§ YOUR GOAL
Give back exactly the stretch of data below from the line holding "Help Translate (271, 2527)" through the line holding "Accessibility Statement (102, 2527)", both ends included, and leave the remaining lines out.

━━ THE DATA ━━

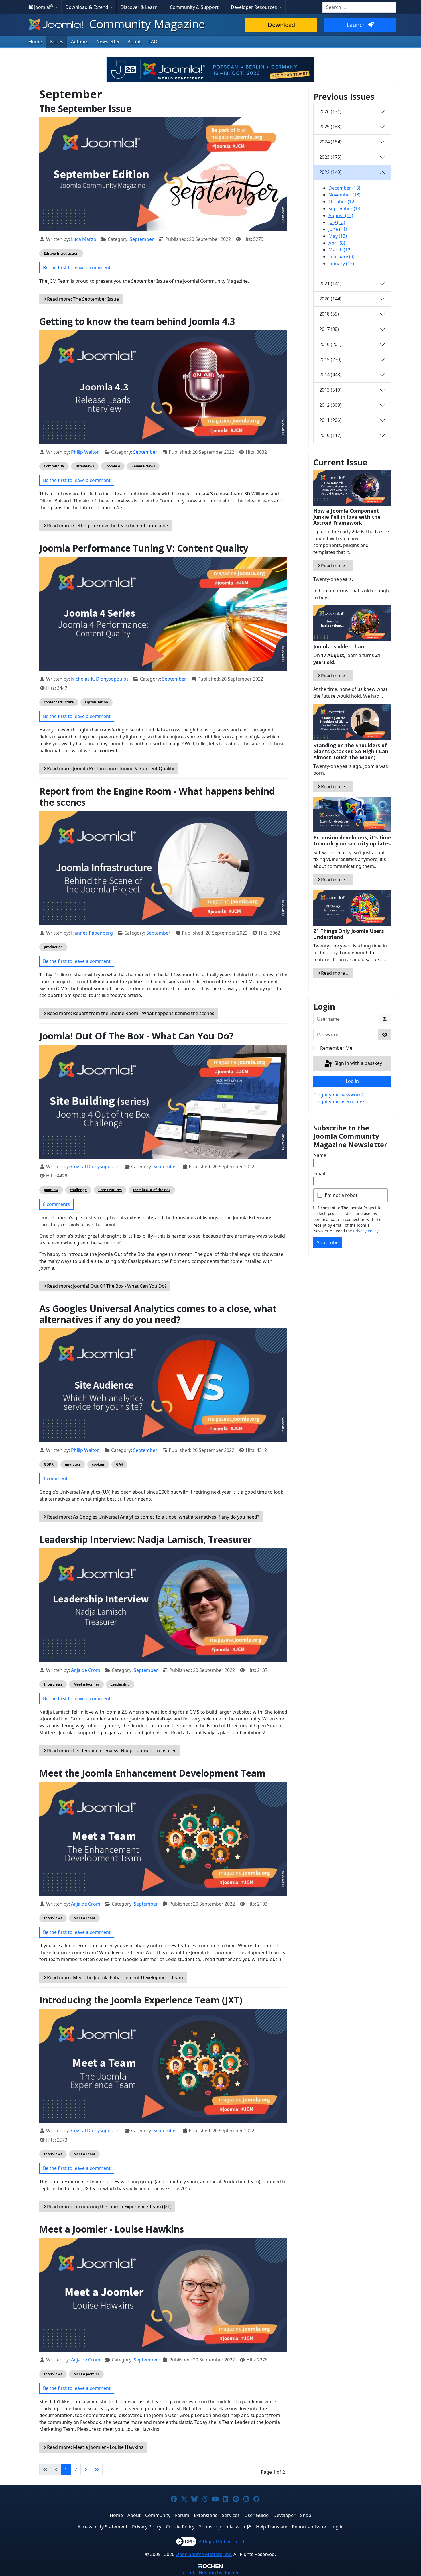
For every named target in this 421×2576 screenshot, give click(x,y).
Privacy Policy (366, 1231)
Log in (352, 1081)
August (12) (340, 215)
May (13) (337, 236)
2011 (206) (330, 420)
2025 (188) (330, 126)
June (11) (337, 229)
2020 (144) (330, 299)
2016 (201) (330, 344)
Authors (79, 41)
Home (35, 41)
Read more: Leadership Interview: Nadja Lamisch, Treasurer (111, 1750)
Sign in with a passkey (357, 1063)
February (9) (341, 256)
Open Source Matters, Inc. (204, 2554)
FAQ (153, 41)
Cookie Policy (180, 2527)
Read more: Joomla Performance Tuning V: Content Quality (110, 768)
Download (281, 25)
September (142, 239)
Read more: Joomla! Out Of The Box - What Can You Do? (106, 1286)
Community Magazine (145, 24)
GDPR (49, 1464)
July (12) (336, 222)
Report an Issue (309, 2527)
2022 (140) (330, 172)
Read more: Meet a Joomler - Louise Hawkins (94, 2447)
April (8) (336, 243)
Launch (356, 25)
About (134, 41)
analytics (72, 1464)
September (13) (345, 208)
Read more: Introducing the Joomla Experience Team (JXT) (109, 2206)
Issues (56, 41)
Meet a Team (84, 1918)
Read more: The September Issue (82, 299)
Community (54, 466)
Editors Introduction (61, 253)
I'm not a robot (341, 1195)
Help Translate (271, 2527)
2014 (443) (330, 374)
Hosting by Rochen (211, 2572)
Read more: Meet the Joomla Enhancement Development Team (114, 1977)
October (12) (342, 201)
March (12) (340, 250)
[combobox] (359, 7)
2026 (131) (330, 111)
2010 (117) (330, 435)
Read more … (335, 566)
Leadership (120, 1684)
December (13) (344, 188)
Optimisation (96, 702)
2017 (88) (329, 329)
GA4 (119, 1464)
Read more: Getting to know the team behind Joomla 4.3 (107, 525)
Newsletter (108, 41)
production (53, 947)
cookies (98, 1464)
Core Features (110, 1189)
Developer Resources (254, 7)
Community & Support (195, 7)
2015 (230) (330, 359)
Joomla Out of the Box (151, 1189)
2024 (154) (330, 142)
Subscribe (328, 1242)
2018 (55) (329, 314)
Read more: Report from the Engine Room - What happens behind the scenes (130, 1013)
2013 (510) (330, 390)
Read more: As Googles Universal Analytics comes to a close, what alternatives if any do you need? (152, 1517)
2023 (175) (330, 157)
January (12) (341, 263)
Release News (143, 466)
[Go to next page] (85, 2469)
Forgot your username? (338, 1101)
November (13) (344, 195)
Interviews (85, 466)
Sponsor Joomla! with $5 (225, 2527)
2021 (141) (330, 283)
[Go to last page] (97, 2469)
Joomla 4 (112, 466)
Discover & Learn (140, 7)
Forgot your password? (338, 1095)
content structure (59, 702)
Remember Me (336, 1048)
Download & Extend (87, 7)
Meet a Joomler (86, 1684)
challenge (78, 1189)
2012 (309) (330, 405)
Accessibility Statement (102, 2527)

━━━
━━ THE DATA ━━

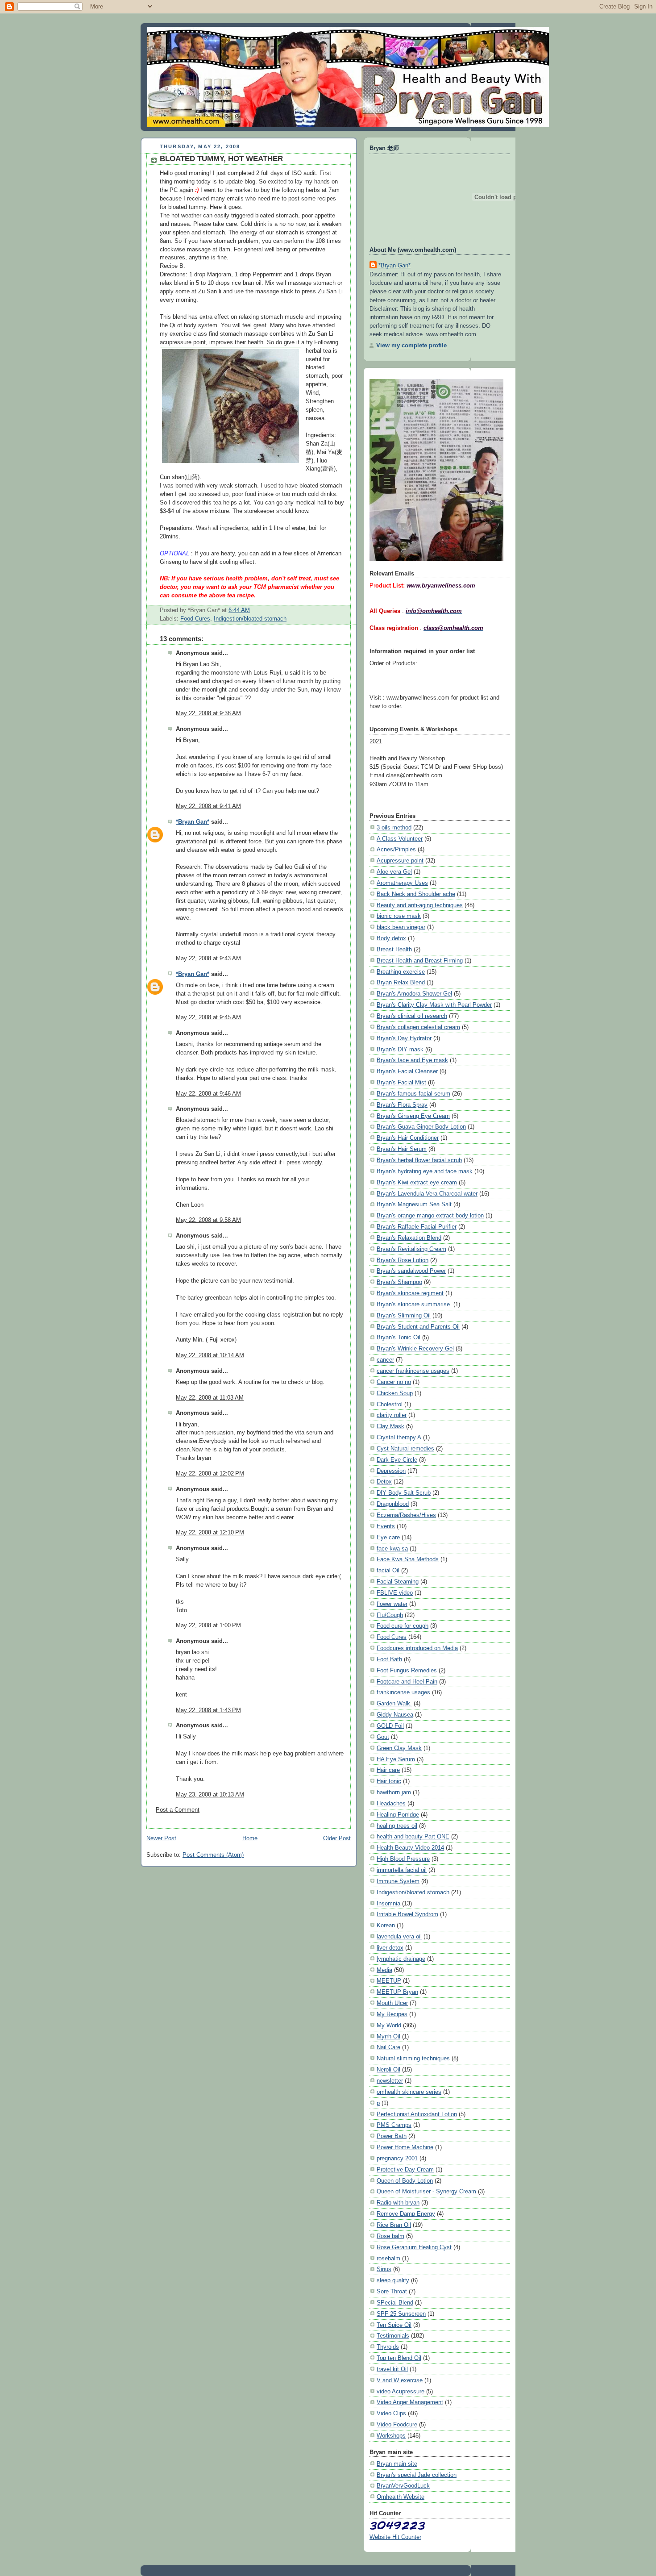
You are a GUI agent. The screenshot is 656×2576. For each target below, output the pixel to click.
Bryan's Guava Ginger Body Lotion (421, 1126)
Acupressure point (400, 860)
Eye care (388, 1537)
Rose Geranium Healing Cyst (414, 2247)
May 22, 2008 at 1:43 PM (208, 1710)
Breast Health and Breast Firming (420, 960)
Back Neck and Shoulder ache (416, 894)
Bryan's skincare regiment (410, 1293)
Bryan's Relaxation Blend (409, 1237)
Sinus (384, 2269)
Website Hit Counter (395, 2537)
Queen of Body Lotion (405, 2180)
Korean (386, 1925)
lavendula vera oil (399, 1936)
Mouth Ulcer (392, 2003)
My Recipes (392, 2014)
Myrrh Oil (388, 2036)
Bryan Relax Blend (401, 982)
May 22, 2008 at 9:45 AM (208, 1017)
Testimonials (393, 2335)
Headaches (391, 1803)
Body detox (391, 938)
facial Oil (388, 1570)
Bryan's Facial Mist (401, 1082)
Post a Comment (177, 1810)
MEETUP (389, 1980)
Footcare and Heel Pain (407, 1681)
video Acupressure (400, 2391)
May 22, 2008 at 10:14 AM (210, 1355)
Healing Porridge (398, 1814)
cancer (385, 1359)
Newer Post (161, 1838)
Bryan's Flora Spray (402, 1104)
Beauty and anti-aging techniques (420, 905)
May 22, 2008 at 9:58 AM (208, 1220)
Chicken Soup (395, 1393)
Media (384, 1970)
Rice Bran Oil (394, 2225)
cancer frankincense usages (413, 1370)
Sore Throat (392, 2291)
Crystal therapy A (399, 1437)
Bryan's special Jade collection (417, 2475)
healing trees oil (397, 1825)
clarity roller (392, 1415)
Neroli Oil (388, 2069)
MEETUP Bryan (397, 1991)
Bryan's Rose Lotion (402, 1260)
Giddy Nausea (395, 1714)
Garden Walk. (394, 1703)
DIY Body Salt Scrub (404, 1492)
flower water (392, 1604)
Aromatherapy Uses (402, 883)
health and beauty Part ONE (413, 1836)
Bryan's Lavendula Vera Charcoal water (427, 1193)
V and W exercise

━━━

§ FINAL ANSWER
Help Translate (271, 2527)
2014 (443) (330, 374)
Hosting by Rochen (211, 2572)
Read more: Meet the Joomla Enhancement Development Team (114, 1977)
October (12) (342, 201)
March (12) (340, 250)
[combobox] (359, 7)
2026 (131) (330, 111)
2010 (117) (330, 435)
Read more … (335, 566)
Leadership (120, 1684)
December (13) (344, 188)
Optimisation (96, 702)
2017 (88) (329, 329)
GA4 (119, 1464)
Read more: Getting to know the team behind Joomla 4.3 (107, 525)
Newsletter (108, 41)
production (53, 947)
cookies (98, 1464)
Core Features (110, 1189)
Developer Resources (254, 7)
Community & Support (195, 7)
2015 (230) (330, 359)
Joomla Out of the Box (151, 1189)
2024 (154) (330, 142)
Subscribe (328, 1242)
2018 (55) (329, 314)
Read more: Report from the Engine Room - What happens behind the scenes (130, 1013)
2013 (510) (330, 390)
Read more: As Googles Universal Analytics comes to a close, what alternatives if any do you need? (152, 1517)
2023 (175) (330, 157)
January (12) (341, 263)
Release News (143, 466)
[Go to next page] (85, 2469)
Forgot your username? (338, 1101)
November (13) (344, 195)
Interviews (85, 466)
Sponsor Joomla! with $5 (225, 2527)
2021 (141) (330, 283)
[Go to last page] (97, 2469)
Joomla 4 (112, 466)
Discover & Learn (140, 7)
Forgot your password? (338, 1095)
content structure (59, 702)
Remember Me (336, 1048)
Download & Extend (87, 7)
Meet a Joomler (86, 1684)
challenge (78, 1189)
2012 (309) (330, 405)
Accessibility Statement (102, 2527)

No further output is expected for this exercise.